[Collected data]
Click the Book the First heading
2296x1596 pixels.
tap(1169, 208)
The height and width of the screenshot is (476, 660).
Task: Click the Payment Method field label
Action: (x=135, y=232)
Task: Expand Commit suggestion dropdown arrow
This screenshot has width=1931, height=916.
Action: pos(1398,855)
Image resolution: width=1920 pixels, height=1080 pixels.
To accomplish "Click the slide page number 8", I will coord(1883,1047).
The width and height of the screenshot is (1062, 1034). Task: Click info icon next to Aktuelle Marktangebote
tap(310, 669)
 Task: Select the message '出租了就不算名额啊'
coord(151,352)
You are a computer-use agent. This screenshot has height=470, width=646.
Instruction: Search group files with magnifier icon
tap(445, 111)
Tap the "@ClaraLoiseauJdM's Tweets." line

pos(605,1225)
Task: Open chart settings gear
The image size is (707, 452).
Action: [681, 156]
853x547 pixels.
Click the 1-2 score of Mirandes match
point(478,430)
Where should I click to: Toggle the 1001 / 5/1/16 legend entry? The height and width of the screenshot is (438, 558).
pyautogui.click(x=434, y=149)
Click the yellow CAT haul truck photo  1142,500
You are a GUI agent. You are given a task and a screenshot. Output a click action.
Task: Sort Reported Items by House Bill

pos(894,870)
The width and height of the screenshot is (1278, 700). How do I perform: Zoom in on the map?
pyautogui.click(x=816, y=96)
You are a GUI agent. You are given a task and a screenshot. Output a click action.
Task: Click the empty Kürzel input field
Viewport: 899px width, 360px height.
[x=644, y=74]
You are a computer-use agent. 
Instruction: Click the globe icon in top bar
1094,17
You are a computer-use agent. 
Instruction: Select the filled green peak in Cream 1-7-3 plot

* TASK
Return a word-for-word copy of the lines above from the one holding "Image resolution: width=1920" through the one holding "Click the yellow", with both of them included and nothing besides.

* RESULT OF THIS TASK
Image resolution: width=1920 pixels, height=1080 pixels.
To accomplish "Click the slide page number 8", I will coord(1883,1047).
The width and height of the screenshot is (1062, 1034). Task: Click info icon next to Aktuelle Marktangebote
tap(310, 669)
 Task: Select the message '出租了就不算名额啊'
coord(151,352)
You are a computer-use agent. This screenshot has height=470, width=646.
Instruction: Search group files with magnifier icon
tap(445, 111)
Tap the "@ClaraLoiseauJdM's Tweets." line

pos(605,1225)
Task: Open chart settings gear
The image size is (707, 452).
Action: [681, 156]
853x547 pixels.
Click the 1-2 score of Mirandes match
point(478,430)
Where should I click to: Toggle the 1001 / 5/1/16 legend entry? The height and width of the screenshot is (438, 558).
pyautogui.click(x=434, y=149)
Click the yellow CAT haul truck photo  1142,500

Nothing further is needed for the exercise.